(What the task requires)
The records underneath are to be printed in full and exactly, with no pictures carried over.

(Provided records)
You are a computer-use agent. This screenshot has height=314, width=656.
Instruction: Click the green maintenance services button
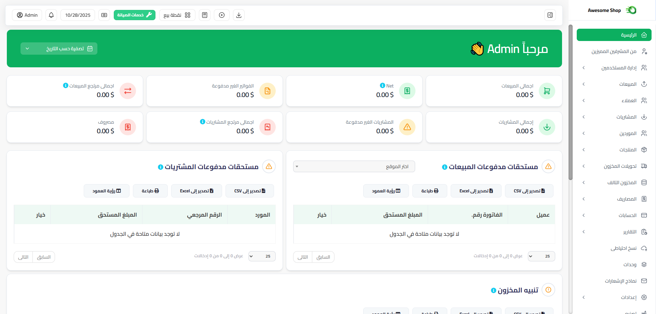[x=134, y=15]
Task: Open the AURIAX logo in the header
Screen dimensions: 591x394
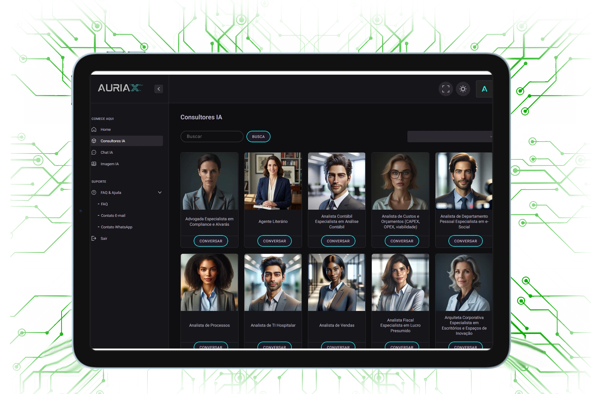Action: [120, 88]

(Response below)
You are a computer-use agent. This screenshot has height=314, width=656.
Instruction: Click the green maintenance services button
[x=134, y=15]
Task: Open the AURIAX logo in the header
Screen dimensions: 591x394
Action: [120, 88]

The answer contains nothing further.